Performance analysis of dataset with different SVM approach

4.6 Experimental Results

The test was conducted to find the time needed to construct a model concerning the feature size. For development and research, the detecting ratio of the model was evaluated using the same dataset. The result shows that the Detection Ratio (almost the same) changes slightly when the characteristic size decreases; instead, the layout time and the model building duration vary greatly. Figure 7 shows the classification characteristics, and Fig. 8 shows the True Positive Rate and False Positive Rate. Figures 9, 10 and 11, and Fig. 12 demonstrate the similarities of the suggested technique with other techniques.

Fig. 7

SVM classification with 41 feature

Fig. 8

True positive and false positive rate for 41 features

Fig. 9

Comparison chart with various IDS

Fig. 10

Feature size Vs. detection ratio

Fig. 11

Feature size Vs. search time

Fig. 12

Feature size Vs. building time

5 Conclusions

This article’s significant aspect is to identify the appropriate IDS function.

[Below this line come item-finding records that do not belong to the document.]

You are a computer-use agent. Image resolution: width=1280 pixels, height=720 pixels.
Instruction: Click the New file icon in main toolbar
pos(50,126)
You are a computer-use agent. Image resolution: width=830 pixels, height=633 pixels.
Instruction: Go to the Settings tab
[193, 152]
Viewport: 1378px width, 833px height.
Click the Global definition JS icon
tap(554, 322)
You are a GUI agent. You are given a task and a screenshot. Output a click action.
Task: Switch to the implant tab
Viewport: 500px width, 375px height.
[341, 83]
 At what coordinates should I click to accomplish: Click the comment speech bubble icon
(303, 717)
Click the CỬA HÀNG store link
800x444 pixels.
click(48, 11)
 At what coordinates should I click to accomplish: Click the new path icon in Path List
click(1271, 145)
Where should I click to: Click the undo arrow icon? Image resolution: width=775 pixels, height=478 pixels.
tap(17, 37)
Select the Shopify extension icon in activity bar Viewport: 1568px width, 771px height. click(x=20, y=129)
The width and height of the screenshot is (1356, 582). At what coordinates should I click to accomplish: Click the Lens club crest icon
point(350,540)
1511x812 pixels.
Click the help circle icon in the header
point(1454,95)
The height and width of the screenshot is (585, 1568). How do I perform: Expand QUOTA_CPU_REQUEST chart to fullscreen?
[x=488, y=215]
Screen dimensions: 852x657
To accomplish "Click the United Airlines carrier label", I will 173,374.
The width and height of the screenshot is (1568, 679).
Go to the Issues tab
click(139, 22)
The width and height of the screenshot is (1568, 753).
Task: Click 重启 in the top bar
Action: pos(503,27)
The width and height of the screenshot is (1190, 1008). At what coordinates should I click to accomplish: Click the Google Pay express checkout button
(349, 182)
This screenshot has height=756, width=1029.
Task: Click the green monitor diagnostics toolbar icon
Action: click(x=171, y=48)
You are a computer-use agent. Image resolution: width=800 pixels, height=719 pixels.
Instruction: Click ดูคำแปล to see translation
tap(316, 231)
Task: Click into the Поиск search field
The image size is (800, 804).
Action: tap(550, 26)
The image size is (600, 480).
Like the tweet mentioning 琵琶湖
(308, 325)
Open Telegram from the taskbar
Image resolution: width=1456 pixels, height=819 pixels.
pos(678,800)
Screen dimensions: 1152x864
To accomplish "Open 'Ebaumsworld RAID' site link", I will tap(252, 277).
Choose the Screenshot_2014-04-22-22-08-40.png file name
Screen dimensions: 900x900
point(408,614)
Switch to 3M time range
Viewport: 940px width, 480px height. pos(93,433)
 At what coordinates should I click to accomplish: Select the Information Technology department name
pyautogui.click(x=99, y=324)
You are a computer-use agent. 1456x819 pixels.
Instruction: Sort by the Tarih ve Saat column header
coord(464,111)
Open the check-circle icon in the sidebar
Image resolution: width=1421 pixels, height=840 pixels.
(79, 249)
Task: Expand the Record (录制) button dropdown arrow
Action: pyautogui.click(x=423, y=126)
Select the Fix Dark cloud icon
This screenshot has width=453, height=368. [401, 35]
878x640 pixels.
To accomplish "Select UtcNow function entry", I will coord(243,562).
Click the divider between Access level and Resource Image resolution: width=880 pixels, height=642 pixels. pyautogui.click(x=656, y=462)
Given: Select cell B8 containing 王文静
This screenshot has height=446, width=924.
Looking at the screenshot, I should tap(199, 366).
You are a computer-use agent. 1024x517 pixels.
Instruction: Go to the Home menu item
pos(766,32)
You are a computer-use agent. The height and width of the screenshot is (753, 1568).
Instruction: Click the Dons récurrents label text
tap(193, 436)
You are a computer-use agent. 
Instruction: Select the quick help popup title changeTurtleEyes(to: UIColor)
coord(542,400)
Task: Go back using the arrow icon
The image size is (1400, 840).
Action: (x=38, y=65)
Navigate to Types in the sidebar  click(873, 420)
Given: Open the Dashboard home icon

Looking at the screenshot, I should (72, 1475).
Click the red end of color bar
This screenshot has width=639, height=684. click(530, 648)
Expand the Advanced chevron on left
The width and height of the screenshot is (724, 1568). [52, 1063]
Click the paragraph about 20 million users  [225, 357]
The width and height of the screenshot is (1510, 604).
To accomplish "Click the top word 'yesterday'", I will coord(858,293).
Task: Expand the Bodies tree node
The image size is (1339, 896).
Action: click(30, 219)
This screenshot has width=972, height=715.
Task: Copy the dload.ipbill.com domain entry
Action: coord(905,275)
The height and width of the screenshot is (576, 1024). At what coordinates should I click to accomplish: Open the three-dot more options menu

Since eliminating irrelevant attributes is one of the Intrusion Detection systems challenging works. This feature selection approaches reduced dataset attributes while enhancing the classifier’s prediction performance, detection accuracy, and false alarm rate. To assess the suggested model’s efficiency, the KDDcup99 IDS benchmark data collection has been used. And for different datasets, the presented algorithm achieves positive performance. The proposed Bat algorithm with SVM constructs a wrapper system for 41 feature selection and chooses the appropriate features. The KDDCup99 test showed attacker detection accuracy, and the false alarm rate is better than PSO and ABC in the suggested method.